Records from a collection
((

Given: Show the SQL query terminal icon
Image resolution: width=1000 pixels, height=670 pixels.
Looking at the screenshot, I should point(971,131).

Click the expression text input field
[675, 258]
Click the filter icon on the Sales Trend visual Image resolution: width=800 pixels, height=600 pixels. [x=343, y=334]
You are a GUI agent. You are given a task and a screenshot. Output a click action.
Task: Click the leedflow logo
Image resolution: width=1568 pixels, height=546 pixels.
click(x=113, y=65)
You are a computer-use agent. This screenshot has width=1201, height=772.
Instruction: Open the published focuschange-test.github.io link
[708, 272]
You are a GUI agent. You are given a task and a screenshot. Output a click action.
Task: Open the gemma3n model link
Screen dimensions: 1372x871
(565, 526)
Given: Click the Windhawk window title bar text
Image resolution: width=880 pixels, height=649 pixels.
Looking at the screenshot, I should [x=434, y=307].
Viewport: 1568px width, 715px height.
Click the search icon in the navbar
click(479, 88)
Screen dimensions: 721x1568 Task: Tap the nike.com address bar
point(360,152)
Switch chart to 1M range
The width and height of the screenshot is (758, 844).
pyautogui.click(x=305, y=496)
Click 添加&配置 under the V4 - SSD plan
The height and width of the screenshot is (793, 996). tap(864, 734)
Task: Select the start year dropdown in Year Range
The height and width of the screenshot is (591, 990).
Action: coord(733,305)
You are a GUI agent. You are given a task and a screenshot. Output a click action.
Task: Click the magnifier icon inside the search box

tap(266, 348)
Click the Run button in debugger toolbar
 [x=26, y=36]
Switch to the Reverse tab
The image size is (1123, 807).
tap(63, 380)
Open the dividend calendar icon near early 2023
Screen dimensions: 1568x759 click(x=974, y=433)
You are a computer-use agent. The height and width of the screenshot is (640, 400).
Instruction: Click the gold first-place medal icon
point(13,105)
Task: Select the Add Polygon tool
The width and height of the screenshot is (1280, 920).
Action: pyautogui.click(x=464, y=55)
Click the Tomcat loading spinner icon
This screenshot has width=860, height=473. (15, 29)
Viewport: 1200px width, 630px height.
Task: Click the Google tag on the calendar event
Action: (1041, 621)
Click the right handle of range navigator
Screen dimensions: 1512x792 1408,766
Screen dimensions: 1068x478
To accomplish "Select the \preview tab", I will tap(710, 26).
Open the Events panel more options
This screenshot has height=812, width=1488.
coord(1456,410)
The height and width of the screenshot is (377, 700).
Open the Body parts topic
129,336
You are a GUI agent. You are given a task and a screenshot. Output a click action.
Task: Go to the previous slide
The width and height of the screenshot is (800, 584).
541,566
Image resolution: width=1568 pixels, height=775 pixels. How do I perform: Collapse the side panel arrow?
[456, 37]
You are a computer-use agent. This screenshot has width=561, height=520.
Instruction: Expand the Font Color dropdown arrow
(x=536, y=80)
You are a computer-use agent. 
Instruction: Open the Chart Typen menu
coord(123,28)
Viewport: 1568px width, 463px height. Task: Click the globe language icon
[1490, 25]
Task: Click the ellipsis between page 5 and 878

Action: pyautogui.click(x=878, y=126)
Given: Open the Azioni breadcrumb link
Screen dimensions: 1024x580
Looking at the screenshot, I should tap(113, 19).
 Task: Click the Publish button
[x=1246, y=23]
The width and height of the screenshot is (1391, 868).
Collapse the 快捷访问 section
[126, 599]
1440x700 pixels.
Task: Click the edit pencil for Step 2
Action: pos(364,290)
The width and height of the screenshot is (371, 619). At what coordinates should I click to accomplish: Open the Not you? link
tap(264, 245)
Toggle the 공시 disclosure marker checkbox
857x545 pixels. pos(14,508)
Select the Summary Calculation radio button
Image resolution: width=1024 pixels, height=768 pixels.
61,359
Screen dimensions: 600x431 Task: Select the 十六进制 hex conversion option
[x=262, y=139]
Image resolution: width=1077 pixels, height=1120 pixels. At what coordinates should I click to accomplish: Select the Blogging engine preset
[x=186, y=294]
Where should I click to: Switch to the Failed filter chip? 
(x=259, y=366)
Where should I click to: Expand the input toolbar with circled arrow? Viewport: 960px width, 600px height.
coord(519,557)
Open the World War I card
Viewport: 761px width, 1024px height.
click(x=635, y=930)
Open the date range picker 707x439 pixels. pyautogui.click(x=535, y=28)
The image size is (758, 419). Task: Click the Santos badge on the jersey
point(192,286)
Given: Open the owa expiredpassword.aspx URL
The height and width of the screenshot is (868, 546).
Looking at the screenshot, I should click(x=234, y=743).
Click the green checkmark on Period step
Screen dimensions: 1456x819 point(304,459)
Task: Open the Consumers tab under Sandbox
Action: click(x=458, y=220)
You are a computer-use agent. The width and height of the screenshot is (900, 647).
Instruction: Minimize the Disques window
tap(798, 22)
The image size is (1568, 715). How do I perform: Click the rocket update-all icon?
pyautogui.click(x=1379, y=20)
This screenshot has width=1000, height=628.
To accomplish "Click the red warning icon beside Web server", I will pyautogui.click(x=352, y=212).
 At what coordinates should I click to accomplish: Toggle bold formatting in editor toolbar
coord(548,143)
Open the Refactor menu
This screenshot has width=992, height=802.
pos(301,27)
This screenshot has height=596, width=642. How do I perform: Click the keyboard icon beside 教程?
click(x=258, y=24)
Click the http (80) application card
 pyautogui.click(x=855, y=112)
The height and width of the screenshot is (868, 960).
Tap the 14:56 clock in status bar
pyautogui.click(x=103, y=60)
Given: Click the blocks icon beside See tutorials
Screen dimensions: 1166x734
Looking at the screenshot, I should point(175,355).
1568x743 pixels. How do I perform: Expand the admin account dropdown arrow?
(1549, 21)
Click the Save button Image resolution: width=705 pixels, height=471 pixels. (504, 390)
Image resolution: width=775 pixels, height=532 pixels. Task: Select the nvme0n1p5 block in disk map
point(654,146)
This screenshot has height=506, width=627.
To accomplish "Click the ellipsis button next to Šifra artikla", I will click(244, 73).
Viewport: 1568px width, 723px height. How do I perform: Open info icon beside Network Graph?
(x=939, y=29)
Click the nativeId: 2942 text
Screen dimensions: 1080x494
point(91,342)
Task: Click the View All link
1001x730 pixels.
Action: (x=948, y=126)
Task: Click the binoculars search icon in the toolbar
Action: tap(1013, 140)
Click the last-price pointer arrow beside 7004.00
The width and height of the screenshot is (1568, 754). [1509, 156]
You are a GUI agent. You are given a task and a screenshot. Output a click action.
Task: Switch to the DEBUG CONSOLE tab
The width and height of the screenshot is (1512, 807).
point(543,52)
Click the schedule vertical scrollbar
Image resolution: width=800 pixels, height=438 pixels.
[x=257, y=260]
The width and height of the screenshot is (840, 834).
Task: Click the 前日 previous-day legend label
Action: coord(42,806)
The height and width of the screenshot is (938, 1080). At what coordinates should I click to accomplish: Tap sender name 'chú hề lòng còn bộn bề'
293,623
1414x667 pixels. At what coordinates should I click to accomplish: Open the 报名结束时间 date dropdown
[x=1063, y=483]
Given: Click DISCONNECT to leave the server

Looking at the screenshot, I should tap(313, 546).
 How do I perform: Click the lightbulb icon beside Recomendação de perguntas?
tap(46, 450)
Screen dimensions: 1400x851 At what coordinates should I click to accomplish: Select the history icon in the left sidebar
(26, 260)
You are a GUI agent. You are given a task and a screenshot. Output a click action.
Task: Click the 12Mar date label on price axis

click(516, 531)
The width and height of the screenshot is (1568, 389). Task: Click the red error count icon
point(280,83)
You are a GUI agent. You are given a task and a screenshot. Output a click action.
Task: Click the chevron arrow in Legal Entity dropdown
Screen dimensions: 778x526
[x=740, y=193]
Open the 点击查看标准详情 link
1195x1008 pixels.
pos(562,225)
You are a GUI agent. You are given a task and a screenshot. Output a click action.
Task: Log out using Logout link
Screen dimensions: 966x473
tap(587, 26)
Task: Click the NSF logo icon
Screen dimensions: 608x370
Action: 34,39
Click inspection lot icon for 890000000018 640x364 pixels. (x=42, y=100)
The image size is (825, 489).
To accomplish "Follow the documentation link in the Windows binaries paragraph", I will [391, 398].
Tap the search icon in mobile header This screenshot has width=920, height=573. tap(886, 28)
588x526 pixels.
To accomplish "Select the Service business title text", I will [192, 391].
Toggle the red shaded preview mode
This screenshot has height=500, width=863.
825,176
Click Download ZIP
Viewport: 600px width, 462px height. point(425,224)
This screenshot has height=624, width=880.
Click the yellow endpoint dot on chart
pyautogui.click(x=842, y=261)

))

Bring together every line in the entries that holds the string "computer".

▶ EXPECTED ANSWER:
You are a computer-use agent. This screenshot has width=1201, height=772.
You are a computer-use agent. The height and width of the screenshot is (640, 400).
You are a computer-use agent. This screenshot has width=561, height=520.
You are a computer-use agent. 
You are a computer-use agent. The width and height of the screenshot is (900, 647).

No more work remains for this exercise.